The scale of our refugee offer must commensurate the sheer scale of the crisis, and we cannot just pick random numbers out of the air. Mr Speaker I disagree with the Home Secretary that we cannot accommodate 20,000 in one go and I hope that the Government will recognise that people in Afghanistan do not have the luxury to wait for five years. It is estimated that 18.4 million people in Afghanistan already require humanitarian assistance and there is a real risk this will get worse.

We must urgently ramp up humanitarian and development support for those who need it most including women and girls. There needs to be a coordinated approach from the international community and a strategy to try to protect the gains made in the last 20 years on human rights and girls’ education. As my constituent Sima wrote to me – the situation in Afghanistan is dire. 20 years of Progress has been reversed and the vague promises of Women’s Rights within the Taliban have been the World’s most misleading headlines.

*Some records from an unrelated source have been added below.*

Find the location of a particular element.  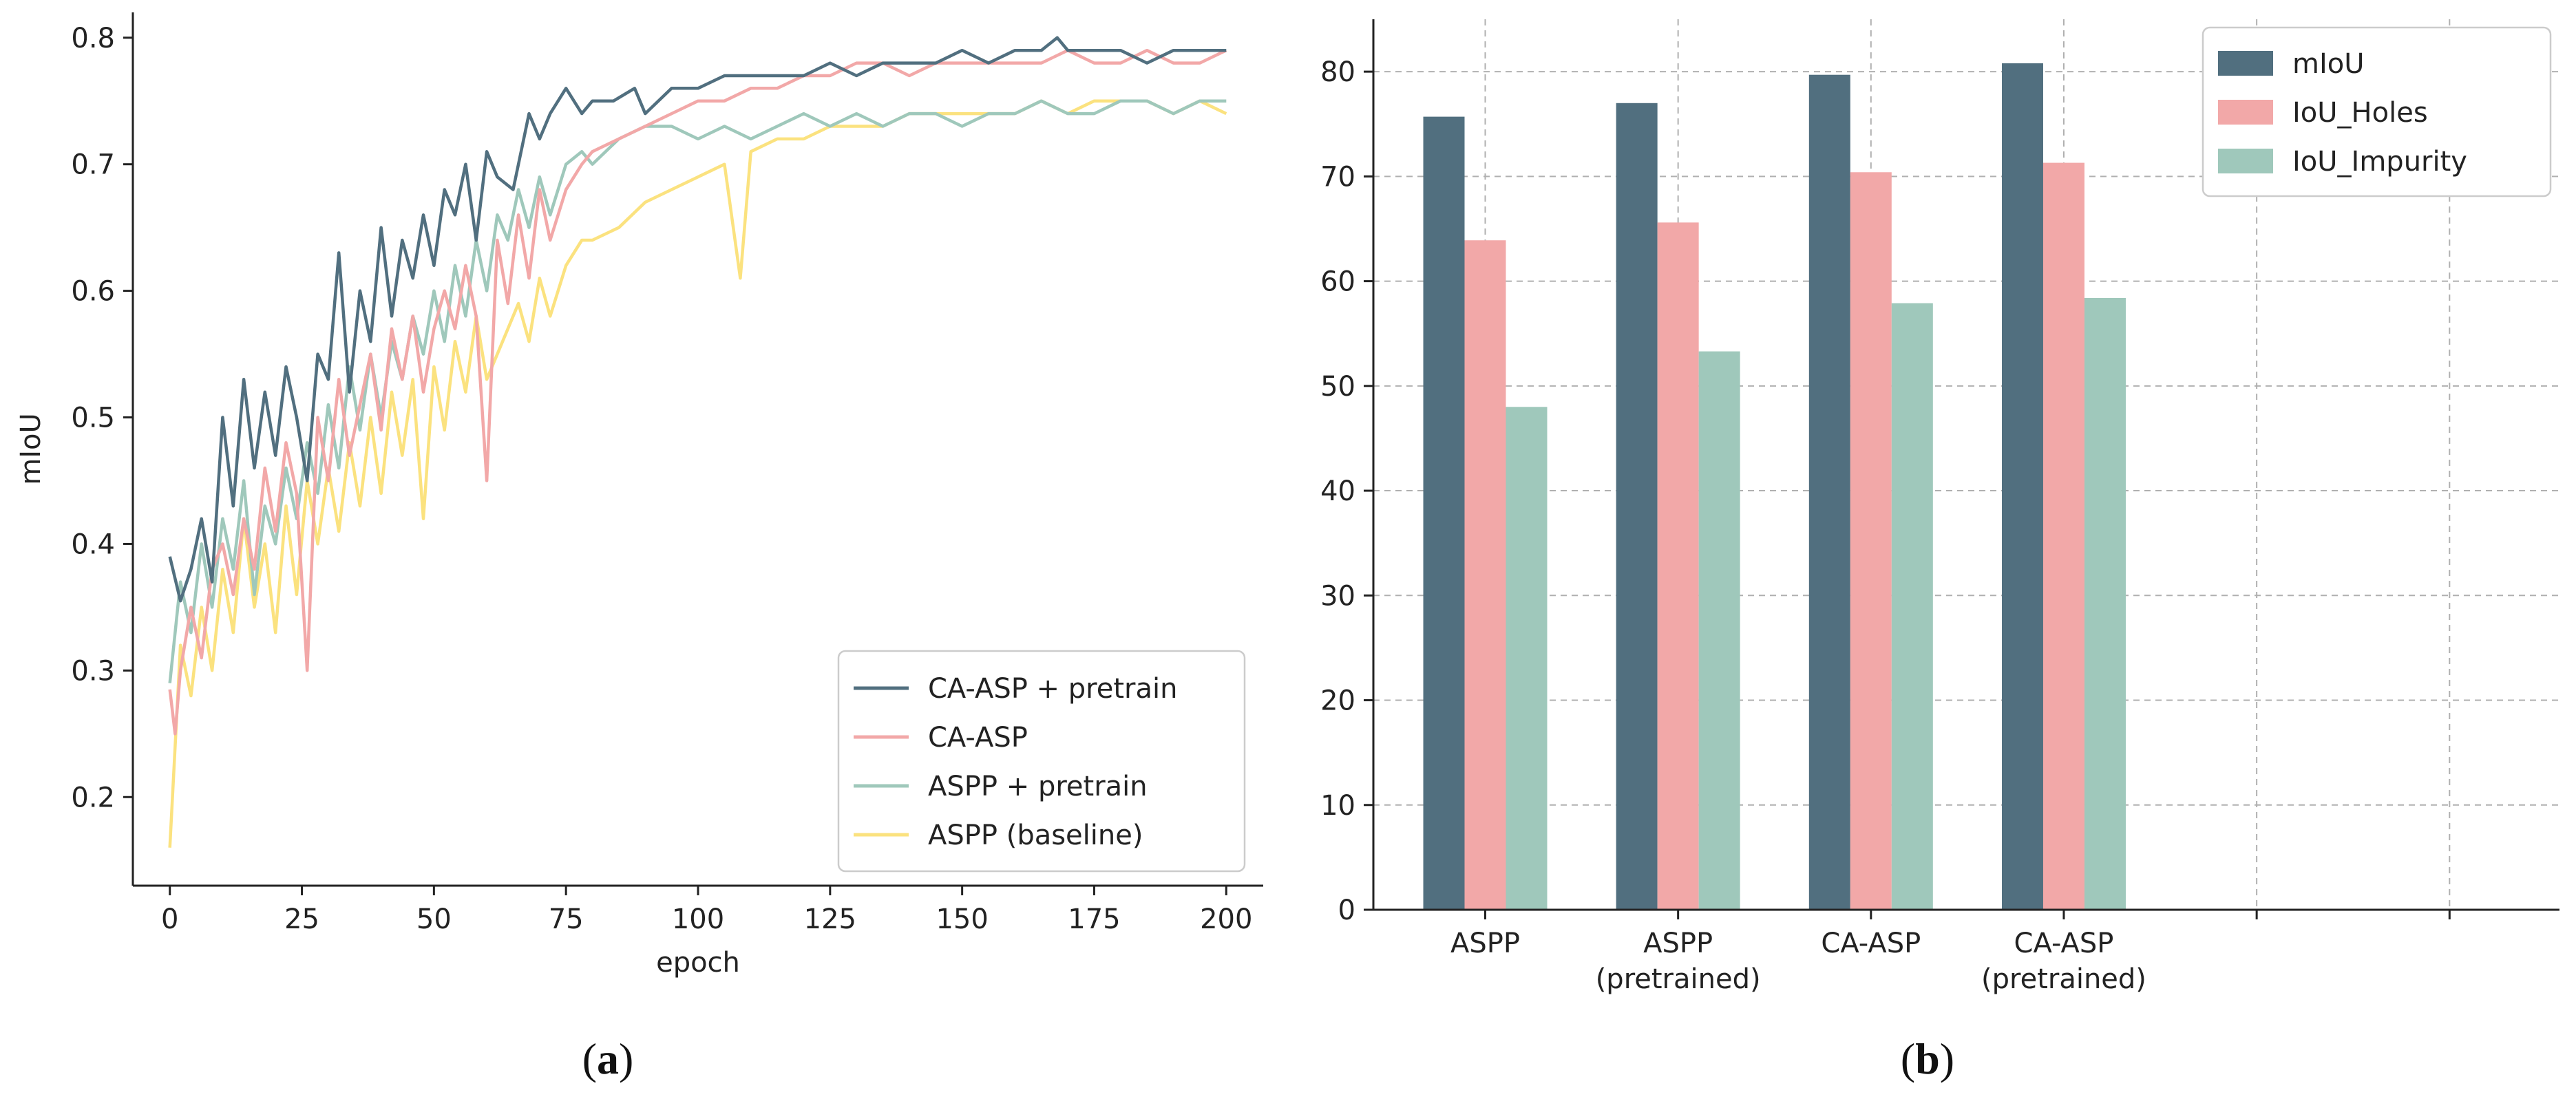

y-axis-label: mIoU is located at coordinates (31, 449).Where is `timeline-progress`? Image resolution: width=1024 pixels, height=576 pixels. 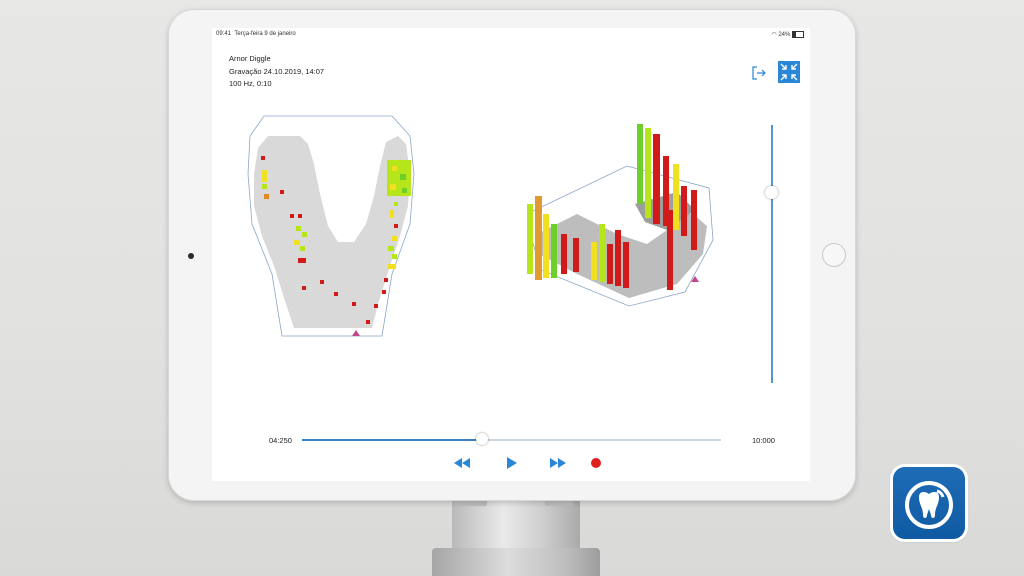
timeline-progress is located at coordinates (392, 440).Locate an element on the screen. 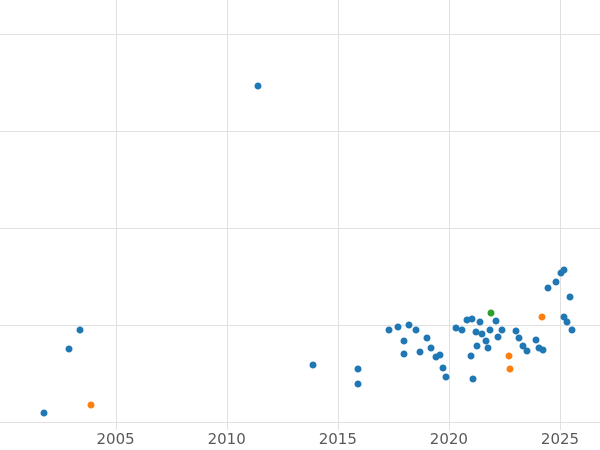 Image resolution: width=600 pixels, height=450 pixels. x-tick-label: 2010 is located at coordinates (226, 439).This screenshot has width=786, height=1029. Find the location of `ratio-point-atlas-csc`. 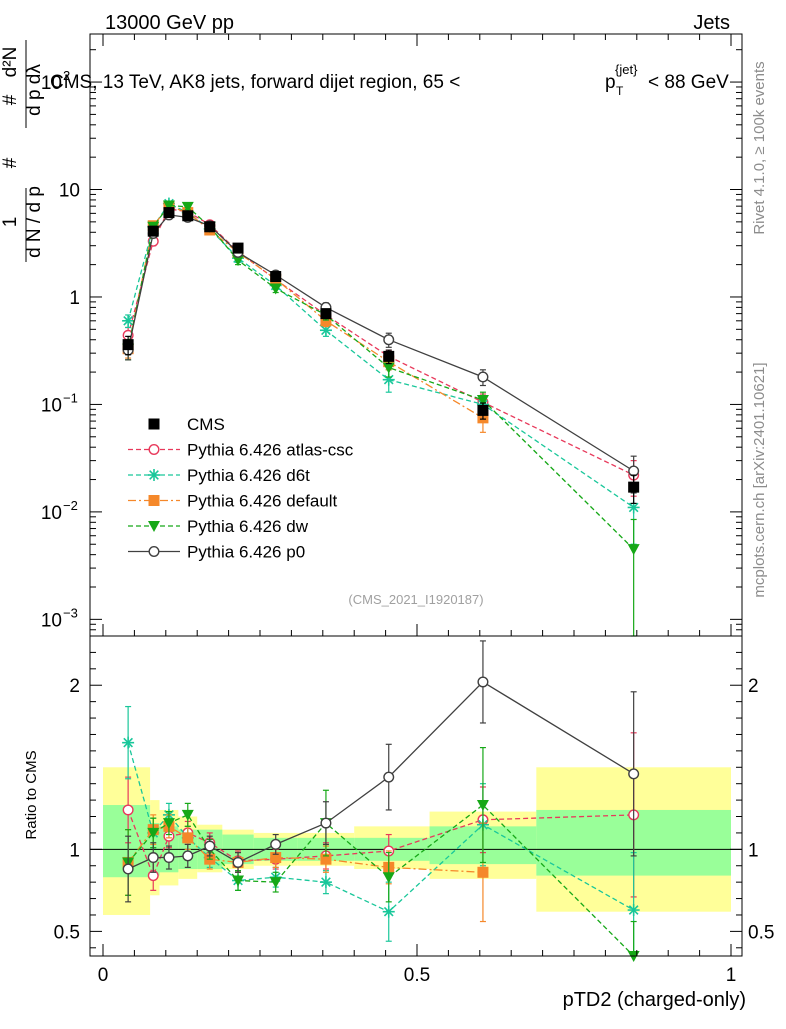

ratio-point-atlas-csc is located at coordinates (128, 810).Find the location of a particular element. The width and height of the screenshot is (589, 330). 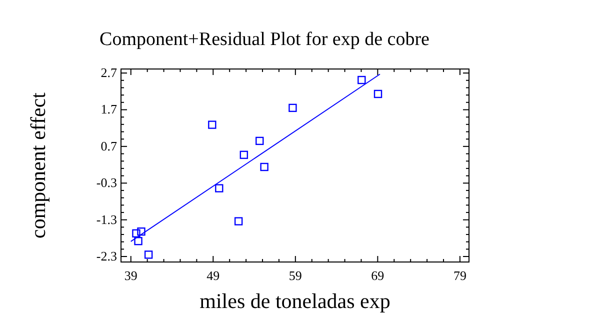

chart-title: Component+Residual Plot for exp de cobre is located at coordinates (265, 40).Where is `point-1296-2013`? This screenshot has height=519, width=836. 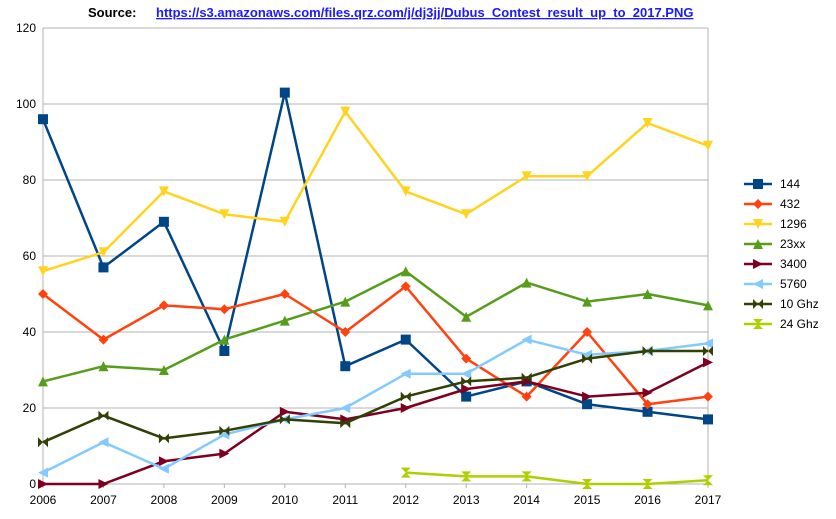 point-1296-2013 is located at coordinates (466, 214). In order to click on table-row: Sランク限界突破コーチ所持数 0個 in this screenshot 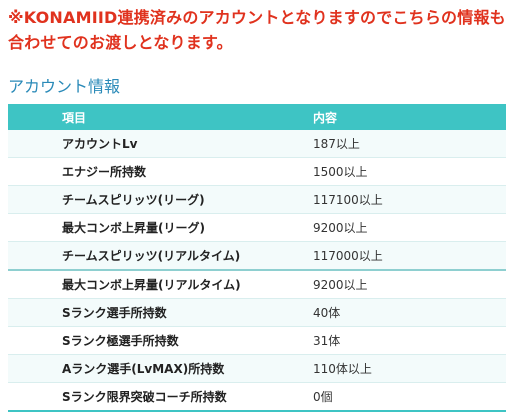, I will do `click(257, 396)`.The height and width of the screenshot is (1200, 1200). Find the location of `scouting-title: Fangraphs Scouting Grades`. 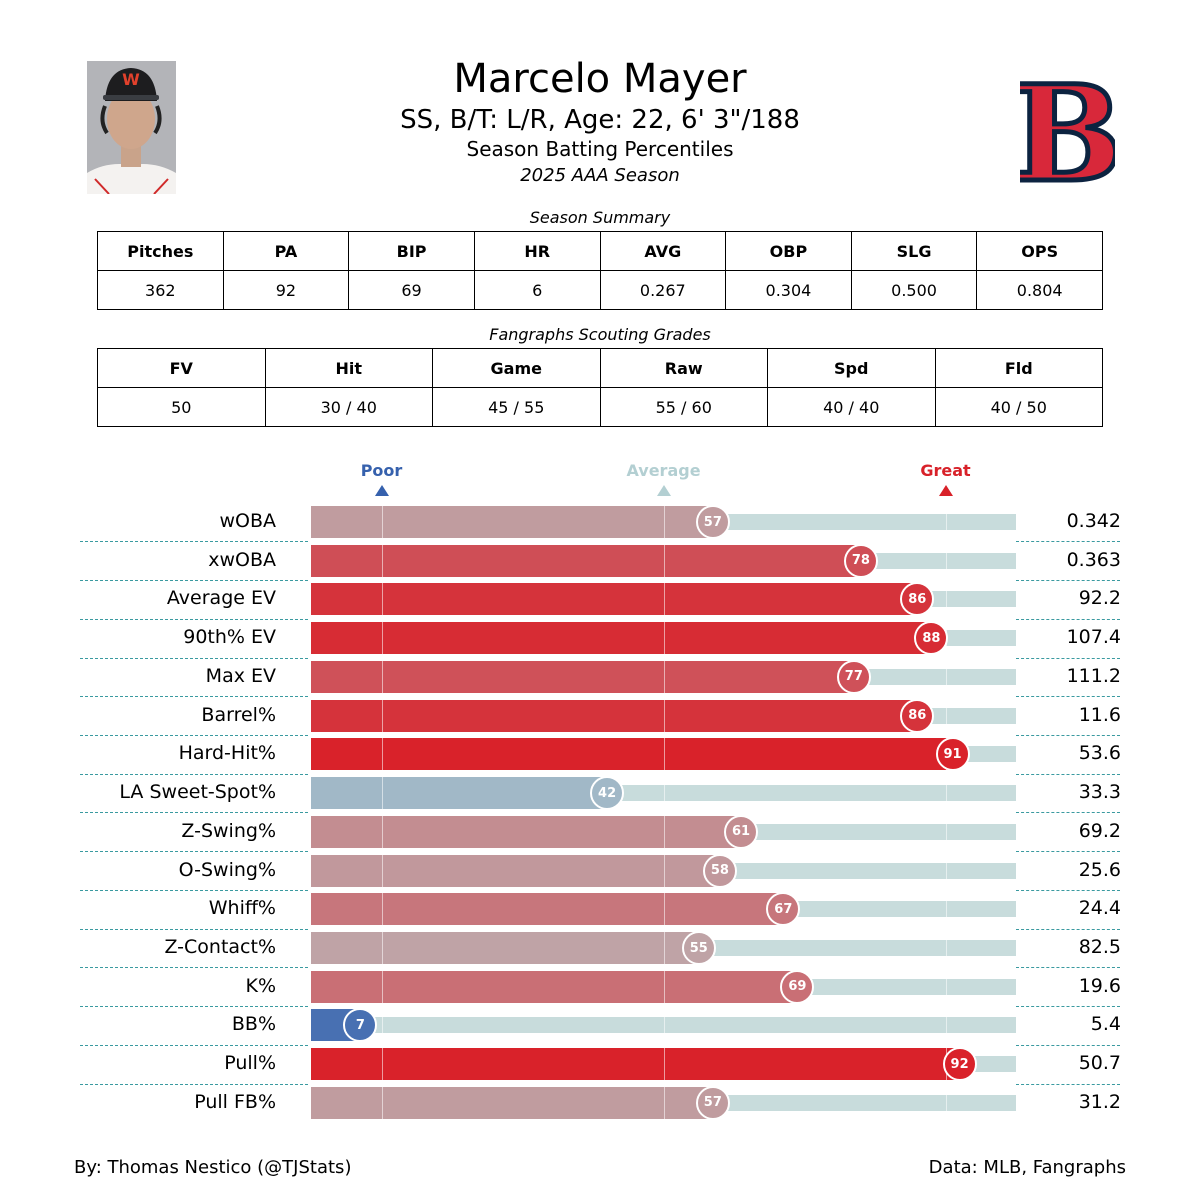

scouting-title: Fangraphs Scouting Grades is located at coordinates (600, 334).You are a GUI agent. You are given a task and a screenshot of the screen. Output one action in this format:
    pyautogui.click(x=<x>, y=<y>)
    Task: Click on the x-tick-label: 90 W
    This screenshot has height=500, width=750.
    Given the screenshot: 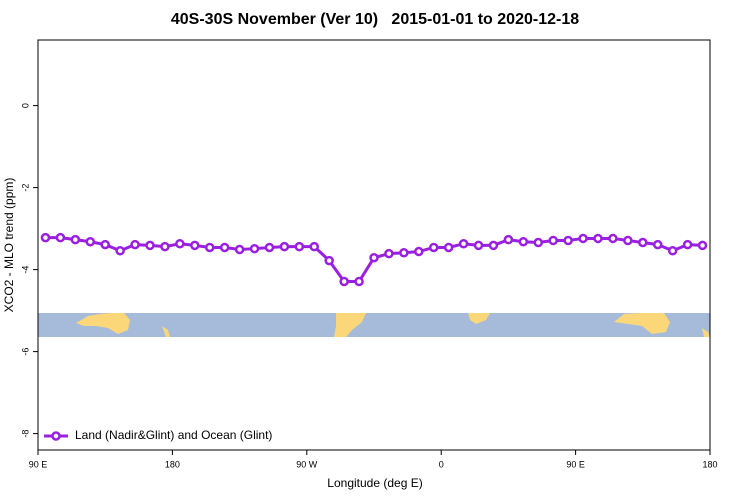 What is the action you would take?
    pyautogui.click(x=307, y=464)
    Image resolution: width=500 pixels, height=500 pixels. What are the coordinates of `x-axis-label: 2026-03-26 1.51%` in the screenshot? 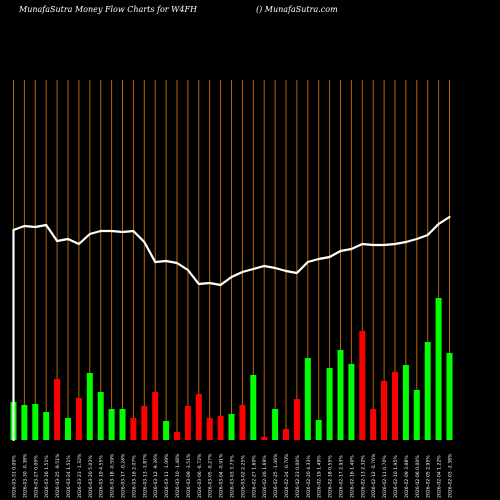 It's located at (47, 476).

My friend, the Rt Hon Member for Camberwell & Peckham Highlighted the urgent need to hear the voices of women in this debate – they are at risk of rape and oppression.

Many UK development organisations have employed Afghan staff who have worked tirelessly to support female economic and social empowerment. And the women who stepped forward to take up roles in public life such as politics, law and the media and are now left fearing for their lives.

We – the international community – encouraged them to step forward, underwritten with security promises. We now have a shared obligation to them, along with international partners.